Drogi świąteczny malkontencie*!
Jak się cieszę, że tak się zaaklimatyzowałeś w tej
Warszawie. Czy może być na to lepszy dowód niż Twój ostatni list? Nie. Nie jest
to powierzchowne kręcenie nosem. Jest to prawdziwie, głęboko, świadomie
wyrażone obrzydzenie i rodzaj nerwicowego oni
są wszędzie. Fantastyczne. Żeby nie powiedzieć kapitalne.
Pytasz, kto ogląda programy informacyjne – oj, są tacy. Jest
taki specyficzny rodzaj wujków (być może w Twojej rodzinie się nie trafił lub
przezornie ktoś podmienił go na jakąś Justynę). Wujkowie
oglądający programy informacyjne w nadmiarze. Co oni z tego wynoszą? Kwestia
niezwykle ciekawa! Wcale nie przykładowe informacje podane przez Ciebie, choć
ich echo tam pobrzmiewa (informacji, nie wujków). Np.:
- Z wizytą roboczą w Warszawie przebywa ciśnienie.
- W Warszawie dziś rano most wynosi 1013 hPa i powoli płonie.
- W Warszawie ogłoszono skład nowego remontu.
- itd.
I między innymi dlatego często się w Polsce źle dzieje.
Mój drogi M., limeryków Ci mało? To się świetnie składa,
gdyż chciałam opisać Ci mój dzisiejszy dzień, ale był on tak zwyczajny! Więc ogłaszam rewolucję pod hasłem: LIMERYKIEM W RUTYNĘ.
Rano. Ćwiczenia ze
zobowiązań. Jakaś uchwała. Ważna uchwała o odsetkach. W niej reguła
akcesoryjności. Od każdej setki wódki rosną kaca skutki. Nie, nie, nie. O coś
innego chodziło. Ale i tak Sąd Najwyższy rozbolała głowa, więc z zemsty napisał
wystarczająco długie orzeczenie by i czytelnika rozbolała. Mściwy SN.

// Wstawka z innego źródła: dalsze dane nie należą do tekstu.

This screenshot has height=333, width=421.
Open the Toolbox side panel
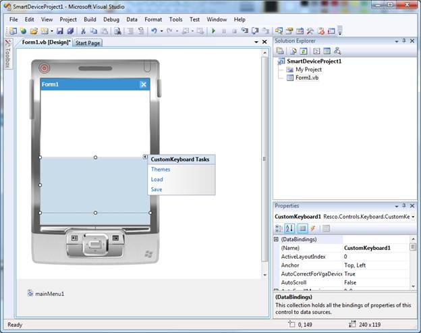pyautogui.click(x=7, y=57)
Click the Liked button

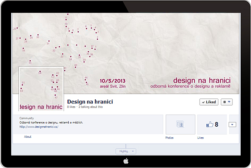pos(209,102)
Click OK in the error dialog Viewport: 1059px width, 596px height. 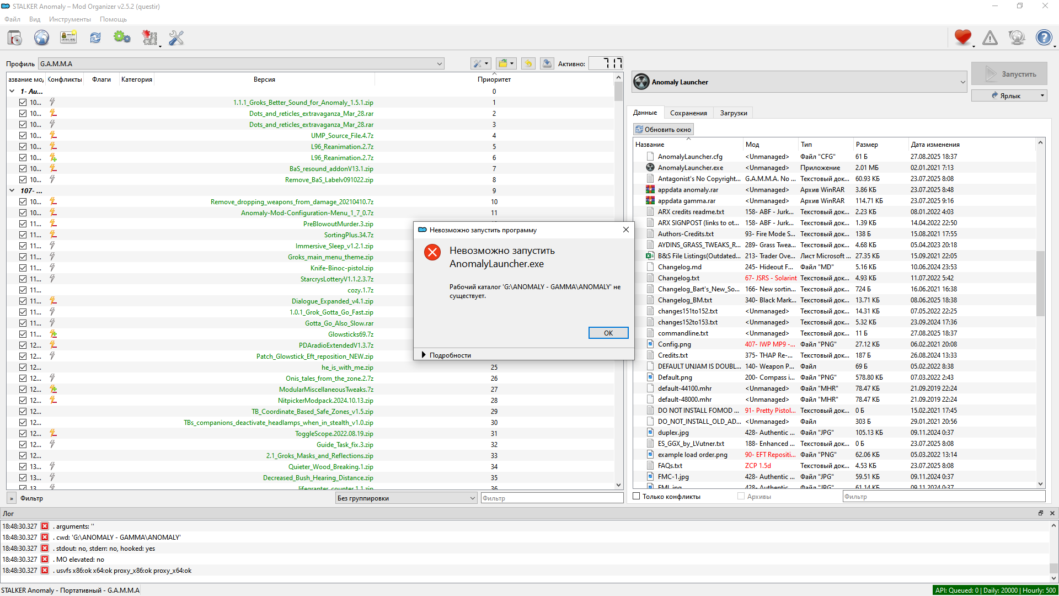pos(608,333)
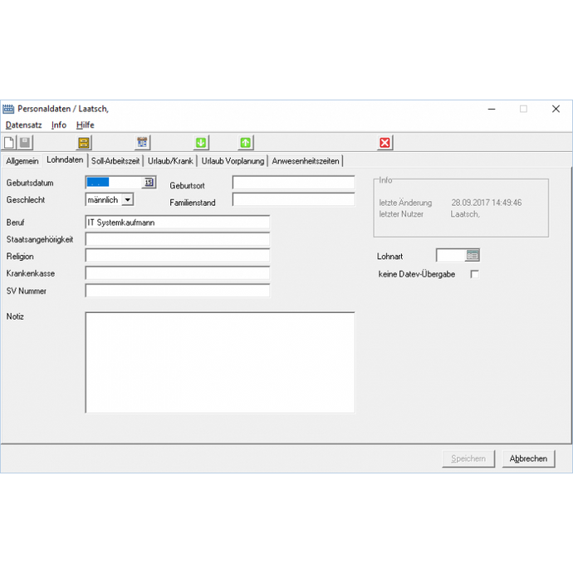Open the Lohnart selection list

pos(472,256)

Wybaczyłam mu jednak, bo powołał się na bogate komparatystyczne tło.
SN nie wiedział co
orzec
i myśli sobie: Mój Boże!
Tak sobie radę dam:
- regułę wymyślę sam!
A orzecznictwo pomoże.
Później wykład. Znów zobowiązania.
Znów odsetki. Wykład był długi, stąd seria limeryków. Łączą one prawo
zobowiązań ze światem podwodnym. Dlaczego tematyka morska tego nie wiem nawet
ja. Może dlatego, że to już było po kilku setkach? Inna teoria spiskowa mówi,
że dlatego, że Krakowiaczek jeden miał koników siedem. Morskich.
Pewnej krewetce do portmonetki
dobierał się rekin po odsetki.
Ona na to hop pod wodę
potrącić je samochodem!
Żaden bank nie oszuka krewetki!
Pewien wieloryb był frankowiczem
i stał się przez to smutny jak Nietzsche.
Myślał, co by było gdyby
tak połknąć wszystkie pod-ryby?
Lecz połknął szwajcarskie słodycze.
Pewna meduza poręczyła dług.
Był to niestety jej
nieszczęścia próg .
Stoczyła się aż na dno.
Do serca weź sobie to:
Dłużnik to jest poręczyciela wróg!
Wreszcie miałam włoski. Długie włoski miałam. To znaczy, długie zajęcia z włoskiego. W czasie, gdy Ty chyba tańczysz waltza. Jak powszechnie wiadomo, drugi
miesiąc nauki języka to już czas najwyższy by zacząć w nim bycie il poeta czy
tez, ściślej, la poetessa.
La grammatica Italiana
clara e non sunt interpretanda
perche la lingua latina
do wiersza mi się wcina?
Perche sono giurista
rzecz to oczywista!
To nawet nie był limeryk, ale było tak zabawnie, że nikt nie zauważył. Prawda?
Teraz już będzie naprawdę po włosku.
Mio amico caro!
Mi chiamo Karo.
Non sono sano
e amo italiano
Finisco. Tutto e chiaro.
Ciao,
Karo
*z dopuszczalnym wyłączeniem własnych urodzin podmiotu.